The U.S. Senate failed to advance a bill that would have extended the tax credits for various types of renewable energy businesses.
A vote by the U.S. Senate Tuesday nixed another attempt by the renewable energy industry to pass a long-awaited incentive package.
By a vote of 50-44, the Senate stopped the Renewable Energy and Job Creation Act of 2008 from advancing to the floor for consideration. The bill needed 60 votes to stay alive.
The bill, H.R. 6049, would have extended a series of production and investment tax credits that are set to expire at the end of the year. The multi-year incentives have helped fuel renewable energy research and commercialization.
The bill was the latest attempt by industry leaders and supporters to keep the incentive program going (see Solar Industry’s Five-Step Plan, Solar Sharpens Weapons for Incentive Battle and Senate Rejects Green Incentives to Pass Energy Bill). The House passed its version by a 263-160 vote on May 21.

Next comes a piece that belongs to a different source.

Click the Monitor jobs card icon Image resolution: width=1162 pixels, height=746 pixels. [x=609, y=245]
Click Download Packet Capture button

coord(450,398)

Republicans and Democrats again couldn’t agree on the extent of the various incentives. The bill would have extended the tax credits from one year – in the case of wind production – to six years for solar investment. The Senate bill also would have provided tax relief for carbon dioxide reduction, biofuel and plug-in electric car projects.

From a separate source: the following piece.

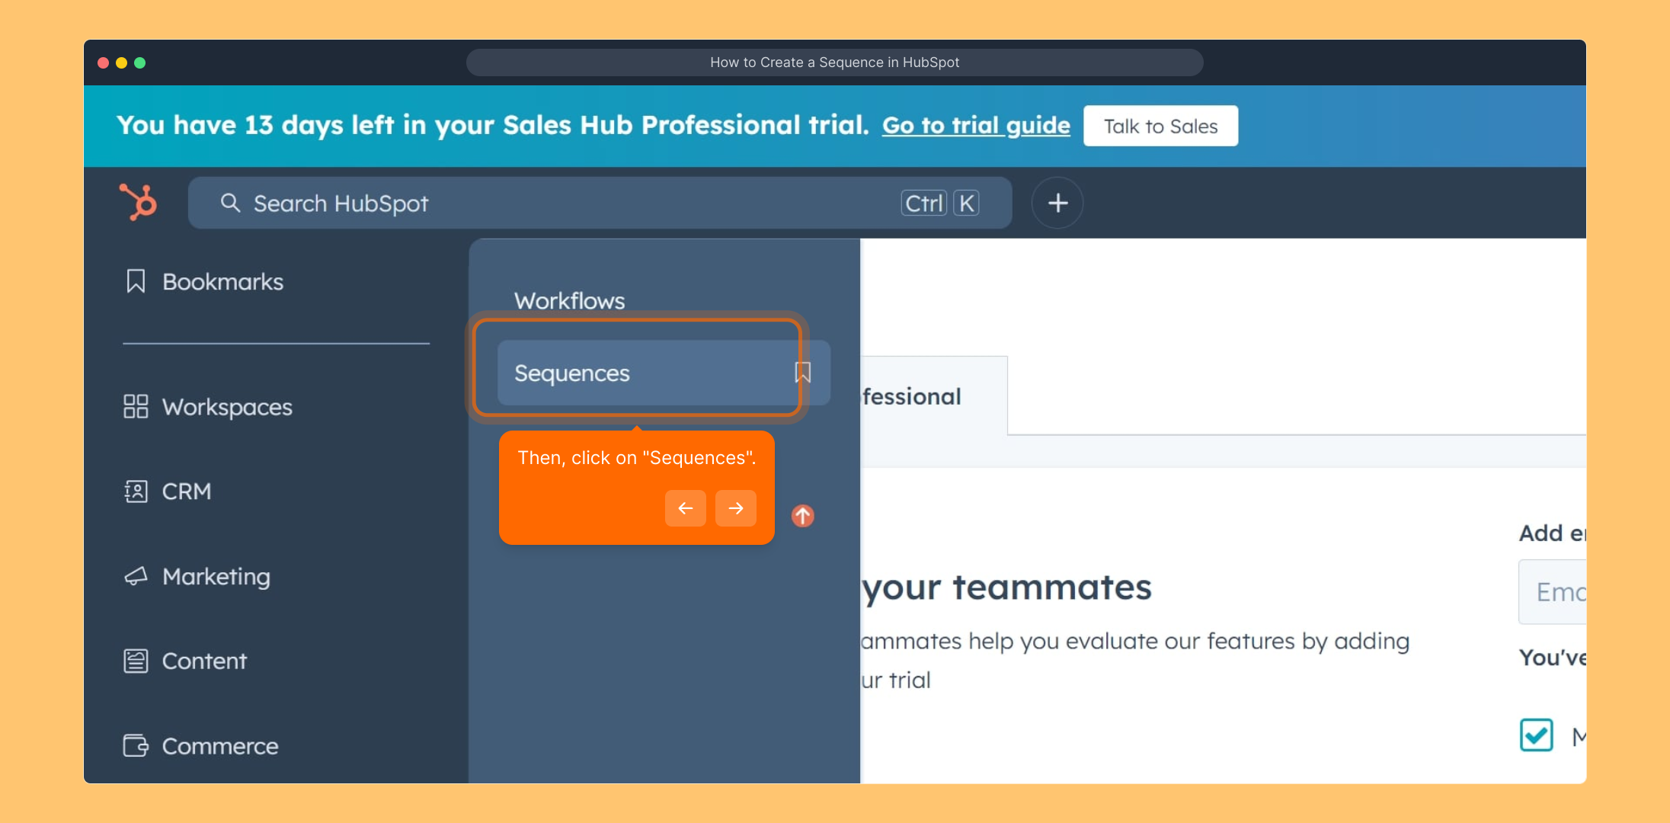Click the Content document icon
This screenshot has width=1670, height=823.
(136, 661)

The Solar Energy Industries Association (SEIA), which has worked on several previous legislation to get extend the incentive program, plans to try again in the next few weeks, said Monique Hanis, a spokeswoman for SEIA.
“There is a tremendous bi-partisan support for solar and renewable energy, research and development tax credits and other pieces of the bill,” Hanis said.
If necessary, the association will push for a bill that would extend the current incentives for one year.